1984-19891990-19951996-19992000-2004


1990-1995

As the wave of student service involvement began to take off, C.O.O.L. turned its attention toward deepening the quality and effectiveness of those efforts. Notably, C.O.O.L. helped introduce service learning to campuses through student leadership, with its Teaming Up Service and the Curriculum program. In 1991, C.O.O.L. also produced the Five Critical Elements of Community Service - orientation and training, community voice, meaningful action, reflection, and evaluation - which resonated with campuses as key indicators of quality for their programs.

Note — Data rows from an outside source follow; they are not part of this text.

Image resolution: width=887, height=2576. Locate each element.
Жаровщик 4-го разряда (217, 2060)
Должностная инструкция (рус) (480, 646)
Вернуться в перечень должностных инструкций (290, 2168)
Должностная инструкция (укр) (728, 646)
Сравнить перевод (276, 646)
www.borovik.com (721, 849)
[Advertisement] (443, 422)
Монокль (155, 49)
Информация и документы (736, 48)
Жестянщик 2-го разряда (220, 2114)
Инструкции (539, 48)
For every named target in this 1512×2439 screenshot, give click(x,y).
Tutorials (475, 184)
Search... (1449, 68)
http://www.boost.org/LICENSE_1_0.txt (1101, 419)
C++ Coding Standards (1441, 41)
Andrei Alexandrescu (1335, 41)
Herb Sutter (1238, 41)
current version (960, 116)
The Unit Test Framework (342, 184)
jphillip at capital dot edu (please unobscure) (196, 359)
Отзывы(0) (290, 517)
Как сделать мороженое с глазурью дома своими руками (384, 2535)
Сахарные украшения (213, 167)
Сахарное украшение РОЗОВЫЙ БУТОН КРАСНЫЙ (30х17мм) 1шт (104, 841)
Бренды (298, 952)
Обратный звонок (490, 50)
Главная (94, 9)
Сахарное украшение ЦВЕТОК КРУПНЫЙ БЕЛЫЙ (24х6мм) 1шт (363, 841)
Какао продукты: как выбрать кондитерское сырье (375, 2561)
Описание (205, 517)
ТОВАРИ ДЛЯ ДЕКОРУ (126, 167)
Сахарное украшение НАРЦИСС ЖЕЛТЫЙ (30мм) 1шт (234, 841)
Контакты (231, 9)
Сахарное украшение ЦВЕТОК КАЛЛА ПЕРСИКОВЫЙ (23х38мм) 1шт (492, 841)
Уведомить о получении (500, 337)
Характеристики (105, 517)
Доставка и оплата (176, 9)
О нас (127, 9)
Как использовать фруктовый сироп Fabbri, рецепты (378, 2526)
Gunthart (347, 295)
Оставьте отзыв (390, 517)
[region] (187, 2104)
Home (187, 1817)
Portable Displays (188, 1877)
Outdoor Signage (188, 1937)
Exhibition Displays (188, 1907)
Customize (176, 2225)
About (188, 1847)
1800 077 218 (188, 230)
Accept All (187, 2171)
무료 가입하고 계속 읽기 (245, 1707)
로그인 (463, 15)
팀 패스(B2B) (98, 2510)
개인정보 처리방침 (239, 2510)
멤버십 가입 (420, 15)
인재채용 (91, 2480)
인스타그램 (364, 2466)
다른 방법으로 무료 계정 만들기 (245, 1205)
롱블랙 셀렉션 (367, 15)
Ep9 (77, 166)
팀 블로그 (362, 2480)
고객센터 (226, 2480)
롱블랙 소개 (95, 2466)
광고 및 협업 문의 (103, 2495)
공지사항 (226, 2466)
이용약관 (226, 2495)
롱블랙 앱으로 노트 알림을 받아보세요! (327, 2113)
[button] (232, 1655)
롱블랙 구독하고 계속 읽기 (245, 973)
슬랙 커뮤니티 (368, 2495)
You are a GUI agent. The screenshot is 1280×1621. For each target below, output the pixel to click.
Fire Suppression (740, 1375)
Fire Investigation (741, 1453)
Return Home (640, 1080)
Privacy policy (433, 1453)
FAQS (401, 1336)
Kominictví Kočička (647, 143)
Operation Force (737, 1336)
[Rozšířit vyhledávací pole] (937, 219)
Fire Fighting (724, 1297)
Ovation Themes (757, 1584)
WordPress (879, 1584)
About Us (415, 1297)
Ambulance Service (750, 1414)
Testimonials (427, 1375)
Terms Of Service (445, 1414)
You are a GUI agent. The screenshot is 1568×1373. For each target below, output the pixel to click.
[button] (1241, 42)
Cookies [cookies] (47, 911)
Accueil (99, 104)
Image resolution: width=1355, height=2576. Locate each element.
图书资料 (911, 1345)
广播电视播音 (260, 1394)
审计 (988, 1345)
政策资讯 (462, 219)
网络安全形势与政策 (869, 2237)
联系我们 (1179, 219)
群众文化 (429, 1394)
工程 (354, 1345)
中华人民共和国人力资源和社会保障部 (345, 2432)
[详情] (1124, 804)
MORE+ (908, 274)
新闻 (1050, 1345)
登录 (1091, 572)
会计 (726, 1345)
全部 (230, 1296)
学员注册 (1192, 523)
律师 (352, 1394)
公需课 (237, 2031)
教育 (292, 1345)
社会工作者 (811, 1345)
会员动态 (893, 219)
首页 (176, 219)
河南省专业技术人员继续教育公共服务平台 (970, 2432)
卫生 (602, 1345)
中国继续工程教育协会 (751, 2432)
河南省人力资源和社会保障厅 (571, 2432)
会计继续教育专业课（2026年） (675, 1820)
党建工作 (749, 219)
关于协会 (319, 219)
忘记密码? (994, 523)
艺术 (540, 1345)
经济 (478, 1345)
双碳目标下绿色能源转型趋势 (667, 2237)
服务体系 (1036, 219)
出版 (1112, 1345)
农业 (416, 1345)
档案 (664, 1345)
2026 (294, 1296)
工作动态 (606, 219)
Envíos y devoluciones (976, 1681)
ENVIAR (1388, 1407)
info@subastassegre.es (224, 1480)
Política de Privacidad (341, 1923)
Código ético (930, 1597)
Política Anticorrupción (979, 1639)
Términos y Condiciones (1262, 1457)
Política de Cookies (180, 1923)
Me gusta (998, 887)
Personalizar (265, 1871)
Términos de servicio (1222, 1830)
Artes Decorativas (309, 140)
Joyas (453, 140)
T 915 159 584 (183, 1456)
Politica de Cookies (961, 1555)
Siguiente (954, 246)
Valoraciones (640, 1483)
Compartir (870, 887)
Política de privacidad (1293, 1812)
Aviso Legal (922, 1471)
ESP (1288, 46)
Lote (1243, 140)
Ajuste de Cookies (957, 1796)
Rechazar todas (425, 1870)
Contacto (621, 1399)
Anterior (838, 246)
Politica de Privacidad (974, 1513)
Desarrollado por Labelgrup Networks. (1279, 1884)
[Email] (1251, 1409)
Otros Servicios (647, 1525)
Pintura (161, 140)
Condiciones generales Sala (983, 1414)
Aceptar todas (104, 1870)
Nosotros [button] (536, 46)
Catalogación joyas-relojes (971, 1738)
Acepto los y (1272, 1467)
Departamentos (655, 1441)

During these years, Into the Streets really took off. C.O.O.L. also had a cutting-edge program called the Road Scholars which provided activist-oriented training to campuses around the nation, led by students and recent graduates. As service and service-learning experienced institutionalization, C.O.O.L. kept its focus on student leadership and innovation. In a paper completed in 1995 analyzing ten years of the student service movement, Goodwin Liu of the Feinstein Institute reported, "C.O.O.L. helped focus national attention on students who belied the 'me generation' stereotype, and stories about a new wave of student volunteerism began to appear in the press." Liu credits C.O.O.L. as a leader in creating the wave of institutionalization that occurred over those years.

Wanting to be closer to efforts on the Hill, in March of 1994, C.O.O.L. returned its headquarters to Washington, D.C.